Thursday, July 06, 2006

LIFE GOES ON...

I just got a haircut.

Monday, June 26, 2006

Mary Lynn Boone McComb

born September 12, 1946
died June 25, 2006.


Rest in peace, Mom. I love you so much!!! I know you're catching up with your dad right now, you're not in pain, you're not suffering any longer, and I will continue to honor your legacy every day I live. Don't worry about me, please. You need not worry any more. I know you're whole again, and I WILL be okay. I woke up this morning, and for a fleeting moment I thought yesterday was a nightmare. Then I realized it wasn't, and I started to cry again. I could have stayed in bed all day, but I didn't. Three years ago, I might have crawled under a rock or smoked myself into a stupor, but I've learned how much pride I can take in tackling one task at a time, knowing you would have done the same for me. Today was the dawn of a new day, one without your physical presence, but I feel your eternal love, and I will treasure the time God gave us before your body gave up on you. I know you tried. I know you were tired. You can sleep soundly again, at last.

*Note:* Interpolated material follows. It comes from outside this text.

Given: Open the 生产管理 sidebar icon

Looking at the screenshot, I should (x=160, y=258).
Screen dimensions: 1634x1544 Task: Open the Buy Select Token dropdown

"Death doesn't care just who it destroys
Now the woman gets sick, thins down to the bone
She says Where I'm going next, I'm going alone
Deeper water, deeper water." --- Paul Kelly

I know the water is calm wherever you are now, Mom. There are no riptides in God's ocean. Go for a swim, and have fun. You deserve it. I will think about you and all the love you gave me every day for the rest of my days.

Thursday, June 22, 2006

Cease And Desist

Last night I hatched upon the idea of posting a series of humorous and potentially unflattering photos of a few of my friends, including semi-fictitious captions to enhance the silly angle I was trying to take with this project.

This morning, I received an e-mail from one of the "victims", who was deeply offended. To be brief, I was unaware that this whitey is so uptighty about his underpants. Not everyone has a boxers' torso, I suppose.

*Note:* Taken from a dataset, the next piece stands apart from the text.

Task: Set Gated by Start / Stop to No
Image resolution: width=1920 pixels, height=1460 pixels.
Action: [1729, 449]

I have chosen to remove the offensive content, even though it was certainly not pornographic and violated no one's civil rights. I DO NOT BELIEVE in censorship, and the person who raised a hand in protest isn't the sort of person I normally associate with the likes of Tipper Gore. The link to this blog has disappeared from the offended friend's blog, denying me a huge volume of potential readers, I'm certain.

If you happened to visit this blog between 9:30PM EDT Wednesday and 10:30AM EDT on Thursday, you were one of the few to view a series of photographs that will never again be available to the viewing public.***

I feel like I've been threatened by the RIAA for downloading songs illegally. It's like Weng Weng has kicked me square in the nuts for owning a bootleg copy of The Impossible Kid on DVD-R.

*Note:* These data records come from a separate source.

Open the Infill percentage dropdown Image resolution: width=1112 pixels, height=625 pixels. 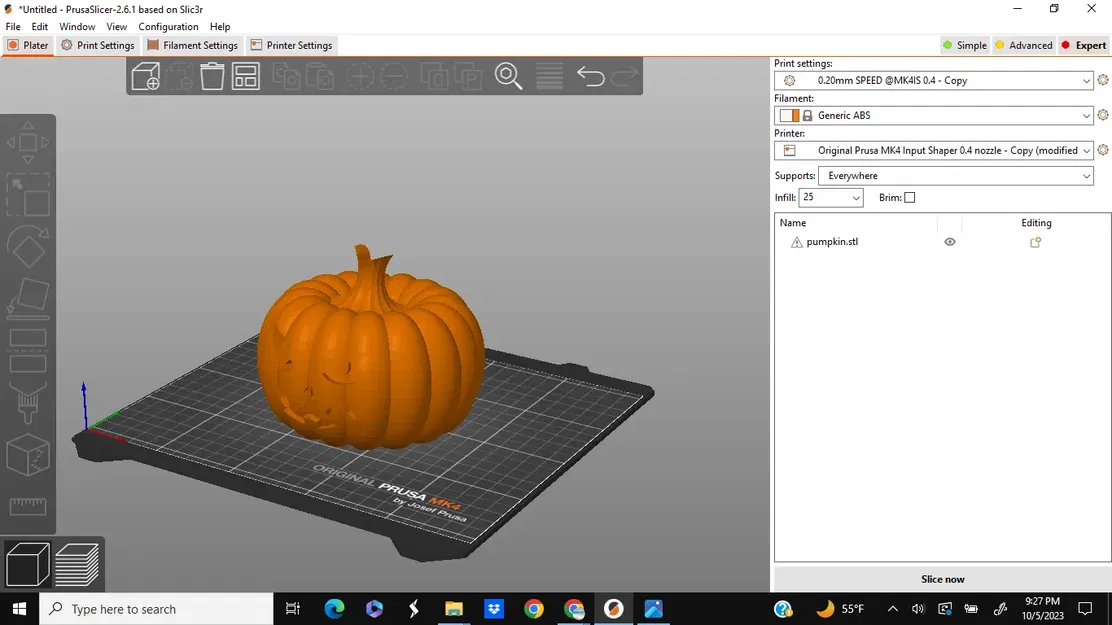(x=831, y=197)
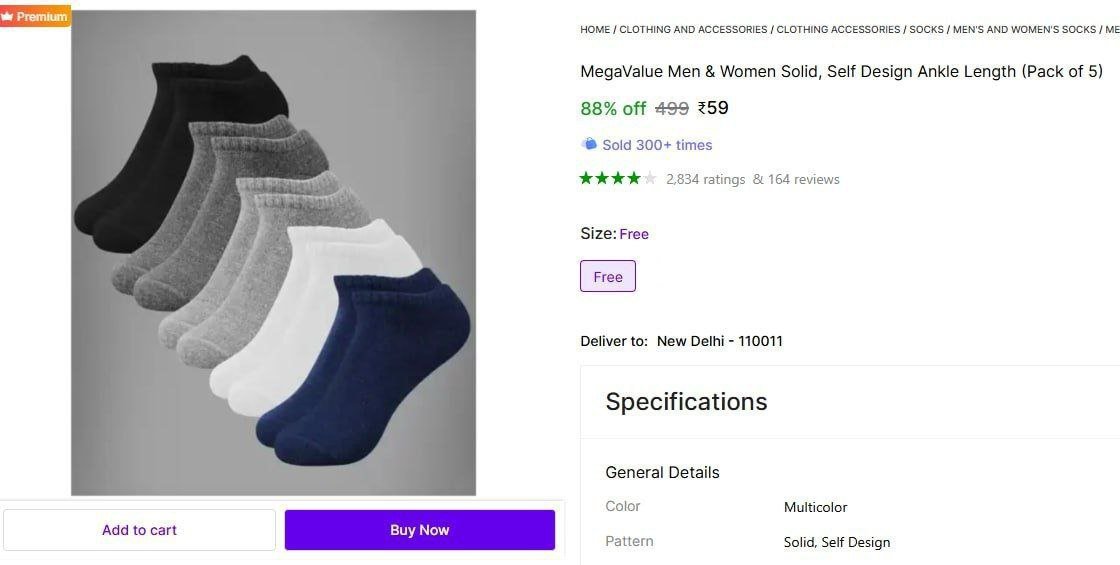Image resolution: width=1120 pixels, height=565 pixels.
Task: Add the socks to cart
Action: (139, 530)
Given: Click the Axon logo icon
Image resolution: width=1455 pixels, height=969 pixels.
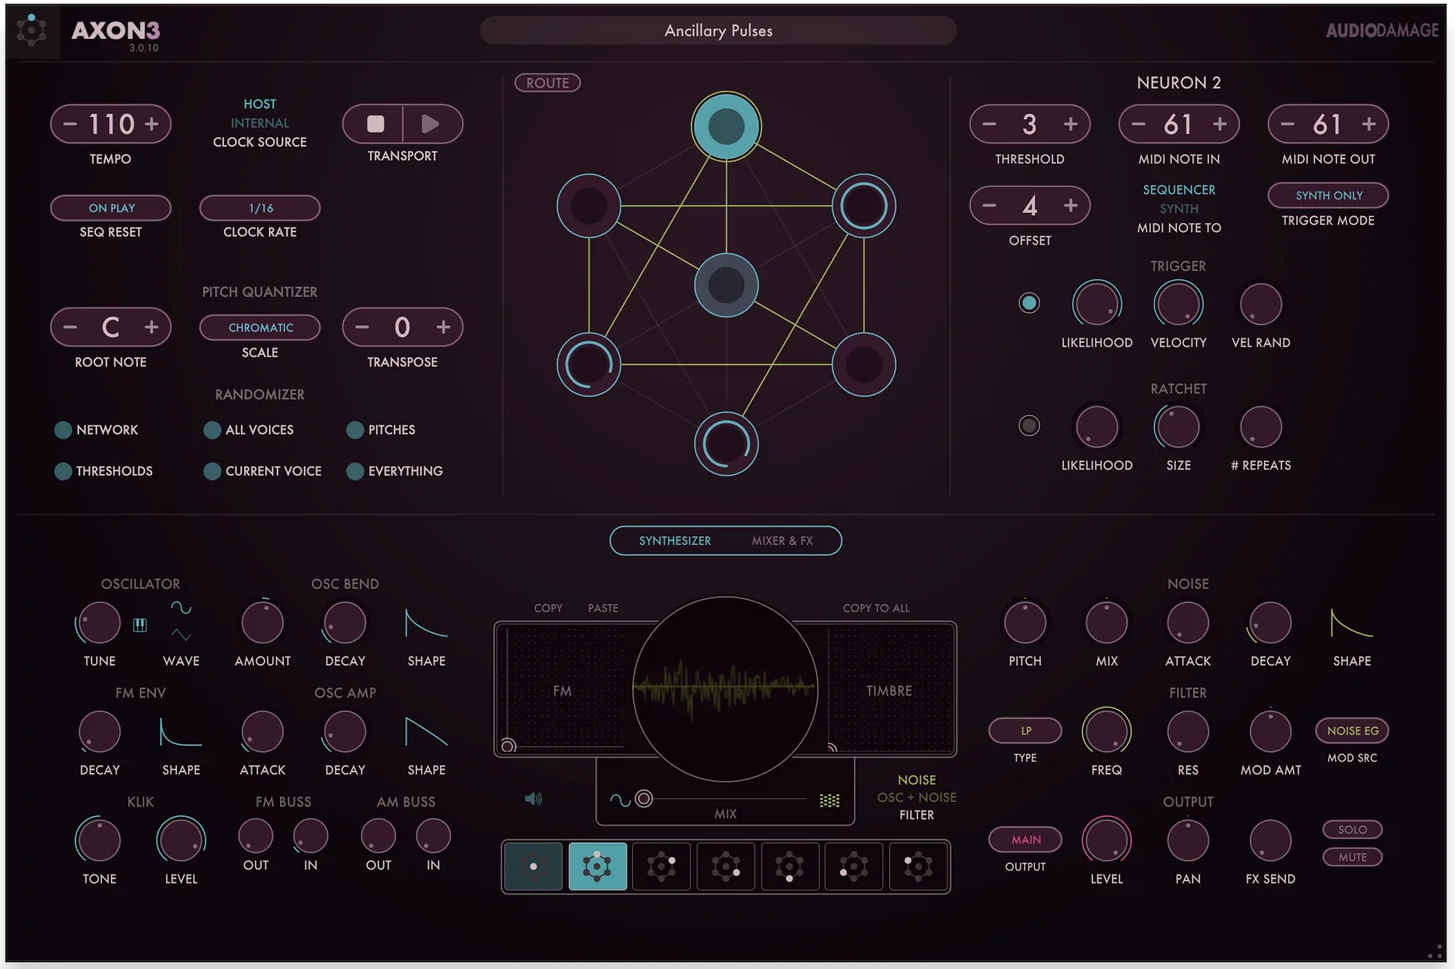Looking at the screenshot, I should click(x=31, y=30).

All interested parties should be aware that my actions were all in the sake of good fun, if not good taste, and I meant no offense to anyone. I apologize to anyone who I may have insulted by posting the since-removed documents, and my lawyers are working hard on a settlement. They have suggested I include a rare photo of a Yeti, just prior to his fleeing into the hills of Western North Carolina.